Disaggregated Out of Tree Backend

Hi I was looking to create a custom out-of-tree backend to support a disaggregated OS, I wish to essentially replicate the CUDA kernels but remotely using these disaggregated devices, but I’m having a little difficulty regarding understanding a few components of the backend.

My current understanding of the creation of a custom backend is that:

  • A device guard must be created to handle multiple devices in a thread safe manner?
  • The allocator handles getting memory onto the device
  • Each kernel operates on the memory in the device

My current thoughts on how I’d go about implementing this is by using the disaggregated OS’s RPCs for memory handling for the Allocator and then loading the CUDA kernels directly onto the device such that it should just work. In the topology that I’m working with, each device is associated with a single GPU, and each device has operations for loading CUDA kernels, creating CUDA streams, and allocating device or unified memory. I was hoping to understand what a good approach would be for extending PyTorch to support this OS as a backend?

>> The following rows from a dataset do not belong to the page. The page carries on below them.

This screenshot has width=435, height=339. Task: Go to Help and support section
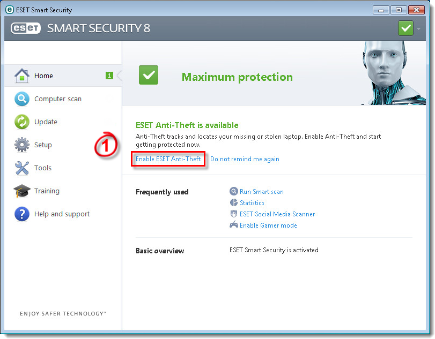[x=62, y=214]
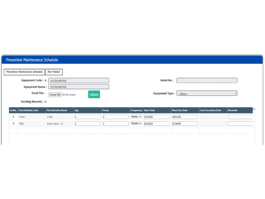Edit the Qty field for Break rubber -22
265x199 pixels.
(87, 123)
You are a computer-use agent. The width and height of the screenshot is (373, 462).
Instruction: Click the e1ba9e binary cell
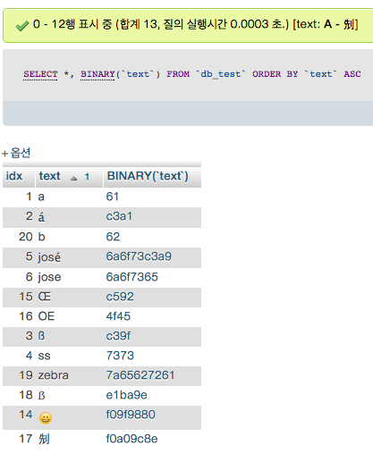pyautogui.click(x=127, y=395)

My main concerns with my intended approach are that on the CUDA kernels that are used, several make direct use of the CUDADeviceGuard, I assume changing this to my device guard could be a large problem given that it uses no CUDA device guards directly, (since each device only has a single CUDA device on-board). I was hoping to clarify my assumptions regarding the various components and whether it is feasible to directly copy the CUDA kernels and load them directly onto my remote device?